- [Your assignment]
A verbatim copy of all entries is the expected output.

===== Data excerpts

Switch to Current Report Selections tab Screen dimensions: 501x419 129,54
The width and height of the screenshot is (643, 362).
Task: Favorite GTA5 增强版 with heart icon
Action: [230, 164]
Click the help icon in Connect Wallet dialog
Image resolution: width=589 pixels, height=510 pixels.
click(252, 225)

==========

- [Response to this task]
Switch to Current Report Selections tab Screen dimensions: 501x419 129,54
The width and height of the screenshot is (643, 362).
Task: Favorite GTA5 增强版 with heart icon
Action: [230, 164]
Click the help icon in Connect Wallet dialog
Image resolution: width=589 pixels, height=510 pixels.
click(252, 225)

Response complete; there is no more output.